Wednesday, March 17, 2010

THE EXOTIC RELIGIOUS RIGHT

If you are not a Christian, or if you are a Christian but not a right-wing one, it is no secret that the Religious Right has a problem with you and means to create problems for you.

Yet in a way it isn't that simple. When Religious Righters want to punish people for not being Christians, they go after the Mormons, who are Christians, and not after the Jews, who are not.

That seems incomprehensible. So my chore here is to see if I can unravel it.

The Mormon part is just a question of theological differences, I think, and need not detain us. But the RR's one-sided love affair with the Jews is a thing to marvel at.

For nearly two millennia such people were blaming the Jews above all others for not converting. But then a generation or two back, the Jews began to be seen as meriting not pogroms but plaudits.

The explanation may be that the RR thinks that these are the "end times" and that the Jews are scheduled to convert any day now. Thus, they are okay prospectively.

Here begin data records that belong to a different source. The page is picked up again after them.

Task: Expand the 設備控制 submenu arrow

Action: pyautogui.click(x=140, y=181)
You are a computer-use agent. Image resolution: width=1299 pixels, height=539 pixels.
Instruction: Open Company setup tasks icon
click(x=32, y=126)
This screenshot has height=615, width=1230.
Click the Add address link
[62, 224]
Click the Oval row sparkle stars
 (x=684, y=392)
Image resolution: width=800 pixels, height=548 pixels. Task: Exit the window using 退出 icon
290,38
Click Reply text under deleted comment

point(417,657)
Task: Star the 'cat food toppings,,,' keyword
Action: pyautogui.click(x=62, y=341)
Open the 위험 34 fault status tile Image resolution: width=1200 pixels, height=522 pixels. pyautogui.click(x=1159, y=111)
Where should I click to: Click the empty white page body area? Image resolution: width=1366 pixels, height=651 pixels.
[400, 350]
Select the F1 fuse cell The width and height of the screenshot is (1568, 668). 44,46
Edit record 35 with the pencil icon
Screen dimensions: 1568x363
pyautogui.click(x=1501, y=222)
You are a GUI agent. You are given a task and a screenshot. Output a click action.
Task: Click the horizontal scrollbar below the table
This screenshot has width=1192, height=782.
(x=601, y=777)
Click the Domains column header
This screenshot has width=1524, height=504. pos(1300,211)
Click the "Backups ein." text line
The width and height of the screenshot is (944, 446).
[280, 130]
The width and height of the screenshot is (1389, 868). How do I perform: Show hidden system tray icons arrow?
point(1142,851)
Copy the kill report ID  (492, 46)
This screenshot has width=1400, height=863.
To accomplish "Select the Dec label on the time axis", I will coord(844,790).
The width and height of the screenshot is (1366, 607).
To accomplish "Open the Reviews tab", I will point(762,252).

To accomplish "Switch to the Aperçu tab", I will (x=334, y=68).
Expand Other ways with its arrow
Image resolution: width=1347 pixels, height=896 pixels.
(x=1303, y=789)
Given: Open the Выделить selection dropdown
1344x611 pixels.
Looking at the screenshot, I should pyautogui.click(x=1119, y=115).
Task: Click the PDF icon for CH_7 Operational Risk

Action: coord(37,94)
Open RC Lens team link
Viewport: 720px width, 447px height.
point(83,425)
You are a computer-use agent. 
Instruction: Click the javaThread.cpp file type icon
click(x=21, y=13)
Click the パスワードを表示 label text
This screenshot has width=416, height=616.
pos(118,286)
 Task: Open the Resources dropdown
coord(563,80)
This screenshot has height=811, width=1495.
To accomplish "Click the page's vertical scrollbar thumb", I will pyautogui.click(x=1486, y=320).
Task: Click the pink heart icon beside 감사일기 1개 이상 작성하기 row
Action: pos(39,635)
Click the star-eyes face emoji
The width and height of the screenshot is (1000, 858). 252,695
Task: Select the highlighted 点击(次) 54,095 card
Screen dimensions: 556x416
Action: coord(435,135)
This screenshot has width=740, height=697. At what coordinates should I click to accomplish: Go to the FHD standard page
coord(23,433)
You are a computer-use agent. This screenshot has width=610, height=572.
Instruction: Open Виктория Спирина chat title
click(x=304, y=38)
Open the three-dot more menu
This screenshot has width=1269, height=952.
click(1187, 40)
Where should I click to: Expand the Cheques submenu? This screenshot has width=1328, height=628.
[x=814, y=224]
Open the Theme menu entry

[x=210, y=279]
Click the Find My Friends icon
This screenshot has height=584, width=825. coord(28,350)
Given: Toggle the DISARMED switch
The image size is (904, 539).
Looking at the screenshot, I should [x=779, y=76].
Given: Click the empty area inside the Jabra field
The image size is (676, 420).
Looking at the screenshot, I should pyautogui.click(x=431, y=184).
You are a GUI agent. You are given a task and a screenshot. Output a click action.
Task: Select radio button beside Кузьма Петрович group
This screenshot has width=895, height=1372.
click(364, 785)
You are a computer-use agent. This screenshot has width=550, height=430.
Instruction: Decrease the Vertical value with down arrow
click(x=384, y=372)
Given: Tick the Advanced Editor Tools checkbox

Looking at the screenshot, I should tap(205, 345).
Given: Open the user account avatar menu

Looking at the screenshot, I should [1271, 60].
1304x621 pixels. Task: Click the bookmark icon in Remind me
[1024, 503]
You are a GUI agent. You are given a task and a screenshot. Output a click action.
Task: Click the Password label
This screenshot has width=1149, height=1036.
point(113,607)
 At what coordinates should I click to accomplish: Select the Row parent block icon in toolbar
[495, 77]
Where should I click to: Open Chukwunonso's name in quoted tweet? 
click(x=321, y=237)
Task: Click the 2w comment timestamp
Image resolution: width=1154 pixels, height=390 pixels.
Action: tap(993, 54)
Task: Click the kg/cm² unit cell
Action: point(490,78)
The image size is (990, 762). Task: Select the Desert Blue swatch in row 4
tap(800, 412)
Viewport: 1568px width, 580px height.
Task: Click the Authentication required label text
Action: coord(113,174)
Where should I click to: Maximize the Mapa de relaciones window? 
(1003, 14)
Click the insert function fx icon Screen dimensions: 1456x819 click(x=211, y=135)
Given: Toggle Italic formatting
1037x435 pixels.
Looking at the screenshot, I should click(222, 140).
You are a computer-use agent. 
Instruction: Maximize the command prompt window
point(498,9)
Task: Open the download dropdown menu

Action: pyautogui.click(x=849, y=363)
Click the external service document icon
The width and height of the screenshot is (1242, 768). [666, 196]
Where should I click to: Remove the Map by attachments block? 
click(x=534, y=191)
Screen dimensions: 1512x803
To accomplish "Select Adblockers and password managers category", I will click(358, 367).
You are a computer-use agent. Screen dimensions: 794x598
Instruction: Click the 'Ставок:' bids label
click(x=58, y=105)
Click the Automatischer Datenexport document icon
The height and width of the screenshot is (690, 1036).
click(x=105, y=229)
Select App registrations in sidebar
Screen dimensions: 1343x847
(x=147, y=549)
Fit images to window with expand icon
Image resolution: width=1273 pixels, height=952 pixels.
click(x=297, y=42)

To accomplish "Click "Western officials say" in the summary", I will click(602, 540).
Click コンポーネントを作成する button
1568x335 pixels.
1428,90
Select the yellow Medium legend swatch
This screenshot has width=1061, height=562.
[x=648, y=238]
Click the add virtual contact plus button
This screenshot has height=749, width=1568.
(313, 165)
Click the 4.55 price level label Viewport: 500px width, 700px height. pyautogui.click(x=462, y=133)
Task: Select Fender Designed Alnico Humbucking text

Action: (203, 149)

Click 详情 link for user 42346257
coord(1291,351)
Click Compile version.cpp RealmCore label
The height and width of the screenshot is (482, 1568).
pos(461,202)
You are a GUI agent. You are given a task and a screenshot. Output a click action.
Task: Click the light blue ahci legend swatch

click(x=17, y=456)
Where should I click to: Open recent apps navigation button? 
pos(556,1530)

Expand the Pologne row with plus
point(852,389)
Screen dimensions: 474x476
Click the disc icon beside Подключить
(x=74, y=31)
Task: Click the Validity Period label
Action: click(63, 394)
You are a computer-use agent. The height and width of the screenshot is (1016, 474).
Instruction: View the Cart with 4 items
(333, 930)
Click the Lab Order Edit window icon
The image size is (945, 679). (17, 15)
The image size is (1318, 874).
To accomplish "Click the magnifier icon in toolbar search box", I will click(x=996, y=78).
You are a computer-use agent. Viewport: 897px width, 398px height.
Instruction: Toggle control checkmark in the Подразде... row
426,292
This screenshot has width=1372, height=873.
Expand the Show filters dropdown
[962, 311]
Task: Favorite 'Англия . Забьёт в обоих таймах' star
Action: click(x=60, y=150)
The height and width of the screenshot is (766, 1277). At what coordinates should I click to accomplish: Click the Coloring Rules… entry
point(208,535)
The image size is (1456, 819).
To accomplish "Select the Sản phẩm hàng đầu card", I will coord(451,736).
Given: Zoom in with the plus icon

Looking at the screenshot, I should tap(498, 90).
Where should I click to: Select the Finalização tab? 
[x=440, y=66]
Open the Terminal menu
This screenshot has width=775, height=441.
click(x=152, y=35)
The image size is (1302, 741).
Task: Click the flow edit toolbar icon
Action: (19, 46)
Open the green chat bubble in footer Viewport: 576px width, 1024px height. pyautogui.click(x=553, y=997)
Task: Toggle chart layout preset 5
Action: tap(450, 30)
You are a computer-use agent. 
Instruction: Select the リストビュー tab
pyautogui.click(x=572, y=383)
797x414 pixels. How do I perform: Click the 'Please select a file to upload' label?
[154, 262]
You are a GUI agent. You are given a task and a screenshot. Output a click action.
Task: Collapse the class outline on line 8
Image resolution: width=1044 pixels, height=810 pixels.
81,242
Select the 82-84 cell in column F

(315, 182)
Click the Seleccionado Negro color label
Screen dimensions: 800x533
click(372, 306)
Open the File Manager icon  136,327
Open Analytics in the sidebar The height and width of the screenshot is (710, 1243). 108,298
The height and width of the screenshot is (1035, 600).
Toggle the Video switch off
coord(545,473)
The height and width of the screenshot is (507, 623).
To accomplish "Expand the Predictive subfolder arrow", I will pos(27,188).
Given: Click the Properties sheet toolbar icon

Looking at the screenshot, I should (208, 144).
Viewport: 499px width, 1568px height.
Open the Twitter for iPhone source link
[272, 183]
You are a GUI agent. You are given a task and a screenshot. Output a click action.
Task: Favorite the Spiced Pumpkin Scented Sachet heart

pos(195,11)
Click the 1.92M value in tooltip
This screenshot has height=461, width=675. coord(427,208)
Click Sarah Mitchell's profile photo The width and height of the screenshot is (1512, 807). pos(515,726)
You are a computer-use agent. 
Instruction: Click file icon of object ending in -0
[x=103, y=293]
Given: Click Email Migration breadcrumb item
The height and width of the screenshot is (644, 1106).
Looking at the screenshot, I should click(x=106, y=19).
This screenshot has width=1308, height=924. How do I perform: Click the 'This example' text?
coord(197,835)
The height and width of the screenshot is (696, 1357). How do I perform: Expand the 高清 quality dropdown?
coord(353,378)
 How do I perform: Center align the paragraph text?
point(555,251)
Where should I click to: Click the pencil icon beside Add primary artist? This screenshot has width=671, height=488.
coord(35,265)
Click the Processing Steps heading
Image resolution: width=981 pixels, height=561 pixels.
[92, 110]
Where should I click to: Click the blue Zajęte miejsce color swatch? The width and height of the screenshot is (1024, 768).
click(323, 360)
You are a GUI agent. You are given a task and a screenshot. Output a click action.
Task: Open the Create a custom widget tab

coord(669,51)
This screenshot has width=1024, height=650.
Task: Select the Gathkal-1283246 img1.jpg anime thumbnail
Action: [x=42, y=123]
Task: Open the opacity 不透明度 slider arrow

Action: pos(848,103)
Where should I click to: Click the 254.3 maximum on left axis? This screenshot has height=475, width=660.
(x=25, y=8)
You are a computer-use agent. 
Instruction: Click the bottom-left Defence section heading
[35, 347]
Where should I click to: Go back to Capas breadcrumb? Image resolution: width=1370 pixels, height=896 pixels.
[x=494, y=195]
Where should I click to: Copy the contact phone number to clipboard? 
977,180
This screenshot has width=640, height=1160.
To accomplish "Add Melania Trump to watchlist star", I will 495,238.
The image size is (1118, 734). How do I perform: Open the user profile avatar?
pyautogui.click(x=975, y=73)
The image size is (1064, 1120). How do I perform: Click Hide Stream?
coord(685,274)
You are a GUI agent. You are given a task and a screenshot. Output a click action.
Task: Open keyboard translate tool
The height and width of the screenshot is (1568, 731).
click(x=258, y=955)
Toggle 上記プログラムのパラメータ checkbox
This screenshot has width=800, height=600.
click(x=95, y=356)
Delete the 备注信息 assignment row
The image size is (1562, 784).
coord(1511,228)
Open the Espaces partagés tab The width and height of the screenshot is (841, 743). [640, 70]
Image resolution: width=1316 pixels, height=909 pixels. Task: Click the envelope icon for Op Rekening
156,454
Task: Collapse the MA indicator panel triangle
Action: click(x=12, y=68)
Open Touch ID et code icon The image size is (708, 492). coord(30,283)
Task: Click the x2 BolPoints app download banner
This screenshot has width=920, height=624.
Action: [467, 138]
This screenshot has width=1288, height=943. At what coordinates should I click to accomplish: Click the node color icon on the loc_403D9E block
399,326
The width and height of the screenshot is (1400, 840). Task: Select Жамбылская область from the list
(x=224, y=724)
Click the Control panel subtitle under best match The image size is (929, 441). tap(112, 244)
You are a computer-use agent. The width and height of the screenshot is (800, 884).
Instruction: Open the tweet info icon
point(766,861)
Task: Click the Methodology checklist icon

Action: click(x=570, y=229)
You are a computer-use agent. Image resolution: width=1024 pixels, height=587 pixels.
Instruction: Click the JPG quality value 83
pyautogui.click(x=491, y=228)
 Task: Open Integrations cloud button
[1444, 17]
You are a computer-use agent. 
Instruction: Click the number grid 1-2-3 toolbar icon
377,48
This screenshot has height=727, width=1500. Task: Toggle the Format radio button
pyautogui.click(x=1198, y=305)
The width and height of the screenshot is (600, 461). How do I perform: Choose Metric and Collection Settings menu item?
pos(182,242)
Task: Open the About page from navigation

But there may be something more. American rightists in general are big on the Jews now and especially big on the Israelis. Could it be that some factor here trumps religion from the rightist standpoint?

I figure it this way. American righties look at the rightist, Netanyahu-type Israelis and see themselves: the same pioneering/buccaneering spirit that made our country grate. They look at the Palestinians and see our American "Indians" and blacks and illegal immigrants and other inferior types. And those inferior types are sitting on a valuable commodity: land.

For rightists as such, the archetypally defining event is a righteous genocide against those they see as less human than themselves when those others possess a treasure that can be appropriated: land, oil, minerals, etc. That is the prospect that galvanizes them. It ties into one package self-righteousness, sacrificial mercilessness, triumphalism, and avarice.

Israelis are like Americans. They are practical-minded but idealistic, as witness a large peace-and-justice constituency among them. They are capable, as Americans are, of much that is good and much that is not, depending on the circumstances. But what the right is capable of falls into a much narrower range. The RR is not altruistic, despite its religiosity. It believes that if you belong to its tribe you deserve and will get all the goodies.

It also believes that it will never have to pay for its arrogance and selfishness. When things get hairy, it holds, Jesus will appear in the sky and rapture it out of here to someplace safe where it can lord it over everyone.

What its putative savior might think when contemplating this gang I don't know, but I am reminded of the shortest Bible verse: "Jesus wept." If this is his following, I'd say he has cause to.